Essential oil of Saposhnikovia divaricata mitigates Cutibacterium acnes-induced inflammatory acne via Nrf2 pathway activation and NF-κB pathway inhibition.

Ethnopharmacological relevance: The root of Saposhnikovia divaricata has been traditionally used in Chinese medicine to treat inflammation and immune related skin diseases, such as skin allergy and itchy rash. However, scientific research supporting its efficacy, particularly in curing inflammation from acne, is still scarce.

Aim of the study: To evaluate the therapeutic effects of essential oil of Saposhnikovia divaricata (EOSD) on Cutibacterium acnes (C. acnes)-induced acne and investigate its mechanisms.

Materials and methods: An acute acne model was established by injecting C. acnes into mouse ears, followed by topical EOSD treatment (0.25 %, 0.5 % and 1 %). Ear tissues were analyzed 24 h post-treatment. In vitro, C. acnes-stimulated J774A.1 macrophages were treated with EOSD (3, 10 and 30 μg/ml) to assess mitochondrial damage, oxidative stress, and inflammatory responses. Key markers were analyzed using transmission electron microscopy, real-time PCR, immunoblotting, ELISA, and immunofluorescence. Nrf2 knockdown was achieved via siRNA transfection.

Results: In vivo, C. acnes suppressed Nrf2 activation, increased ROS levels, and triggered NLRP3 inflammasome activation, leading to inflammation. EOSD restored Nrf2 activity, reduced ROS levels, and inhibited NLRP3 activation. In vitro, EOSD disrupted Nrf2/Keap1 interaction, enhanced Nrf2 nuclear translocation, reduced mitochondrial damage, and suppressed pyroptosis by downregulating IL-1β, Caspase-1, GSDMD, and NF-κB signaling. These effects were reversed by Nrf2 knockdown.

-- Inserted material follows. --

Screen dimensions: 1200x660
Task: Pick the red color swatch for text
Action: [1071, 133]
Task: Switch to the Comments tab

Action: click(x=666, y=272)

Conclusion: EOSD alleviates oxidative stress and modulates NLRP3 inflammasome activation through upregulating Nrf2 pathway and inhibiting NF-κB pathway, as well as improving mitochondrial homeostasis and inflammatory responses in acne. These findings suggest that EOSD may be a promising therapeutic agent for the treatment of acne vulgaris.